**DIRECTIONS FOR THIS TASK**: A line belongs in the answer only if it contains the word "Libre"; copy every such line from the listing below.

**SOURCE DATA**:
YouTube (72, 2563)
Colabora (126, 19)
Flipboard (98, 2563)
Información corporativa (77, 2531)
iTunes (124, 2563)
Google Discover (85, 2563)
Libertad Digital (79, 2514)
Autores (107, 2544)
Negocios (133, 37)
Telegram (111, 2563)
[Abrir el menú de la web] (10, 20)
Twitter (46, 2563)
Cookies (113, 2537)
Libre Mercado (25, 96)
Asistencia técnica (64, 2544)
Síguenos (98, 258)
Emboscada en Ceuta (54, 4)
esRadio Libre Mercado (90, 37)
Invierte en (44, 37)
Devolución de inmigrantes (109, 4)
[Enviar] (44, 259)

**WRITTEN ANSWER**:
Libre Mercado (25, 96)
esRadio Libre Mercado (90, 37)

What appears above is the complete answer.